**WHAT YOU HAVE TO DO:**
Every record is to be returned as written, with no omissions.

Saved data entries
══════════

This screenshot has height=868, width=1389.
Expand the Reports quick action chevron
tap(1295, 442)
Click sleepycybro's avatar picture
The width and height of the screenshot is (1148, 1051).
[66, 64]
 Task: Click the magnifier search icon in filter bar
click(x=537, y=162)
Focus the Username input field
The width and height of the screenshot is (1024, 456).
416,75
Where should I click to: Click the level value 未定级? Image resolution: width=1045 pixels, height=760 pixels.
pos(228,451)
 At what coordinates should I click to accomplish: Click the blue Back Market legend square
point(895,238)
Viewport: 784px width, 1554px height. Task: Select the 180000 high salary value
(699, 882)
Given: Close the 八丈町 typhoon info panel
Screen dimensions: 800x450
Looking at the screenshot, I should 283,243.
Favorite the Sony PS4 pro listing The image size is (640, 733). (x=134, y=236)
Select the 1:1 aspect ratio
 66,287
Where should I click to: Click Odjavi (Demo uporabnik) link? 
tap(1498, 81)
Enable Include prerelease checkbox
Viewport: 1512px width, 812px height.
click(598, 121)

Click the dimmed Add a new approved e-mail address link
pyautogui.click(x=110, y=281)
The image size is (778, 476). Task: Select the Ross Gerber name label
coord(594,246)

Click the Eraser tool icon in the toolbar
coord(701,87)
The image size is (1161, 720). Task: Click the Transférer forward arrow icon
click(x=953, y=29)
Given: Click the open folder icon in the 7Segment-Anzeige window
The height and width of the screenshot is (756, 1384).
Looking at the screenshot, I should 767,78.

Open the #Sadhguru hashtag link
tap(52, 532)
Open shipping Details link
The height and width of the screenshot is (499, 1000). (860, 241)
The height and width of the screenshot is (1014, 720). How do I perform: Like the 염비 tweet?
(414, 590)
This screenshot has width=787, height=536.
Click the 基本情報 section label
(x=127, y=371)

══════════

**SOLUTION:**
This screenshot has height=868, width=1389.
Expand the Reports quick action chevron
tap(1295, 442)
Click sleepycybro's avatar picture
The width and height of the screenshot is (1148, 1051).
[66, 64]
 Task: Click the magnifier search icon in filter bar
click(x=537, y=162)
Focus the Username input field
The width and height of the screenshot is (1024, 456).
416,75
Where should I click to: Click the level value 未定级? Image resolution: width=1045 pixels, height=760 pixels.
pos(228,451)
 At what coordinates should I click to accomplish: Click the blue Back Market legend square
point(895,238)
Viewport: 784px width, 1554px height. Task: Select the 180000 high salary value
(699, 882)
Given: Close the 八丈町 typhoon info panel
Screen dimensions: 800x450
Looking at the screenshot, I should 283,243.
Favorite the Sony PS4 pro listing The image size is (640, 733). (x=134, y=236)
Select the 1:1 aspect ratio
 66,287
Where should I click to: Click Odjavi (Demo uporabnik) link? 
tap(1498, 81)
Enable Include prerelease checkbox
Viewport: 1512px width, 812px height.
click(598, 121)

Click the dimmed Add a new approved e-mail address link
pyautogui.click(x=110, y=281)
The image size is (778, 476). Task: Select the Ross Gerber name label
coord(594,246)

Click the Eraser tool icon in the toolbar
coord(701,87)
The image size is (1161, 720). Task: Click the Transférer forward arrow icon
click(x=953, y=29)
Given: Click the open folder icon in the 7Segment-Anzeige window
The height and width of the screenshot is (756, 1384).
Looking at the screenshot, I should 767,78.

Open the #Sadhguru hashtag link
tap(52, 532)
Open shipping Details link
The height and width of the screenshot is (499, 1000). (860, 241)
The height and width of the screenshot is (1014, 720). How do I perform: Like the 염비 tweet?
(414, 590)
This screenshot has width=787, height=536.
Click the 基本情報 section label
(x=127, y=371)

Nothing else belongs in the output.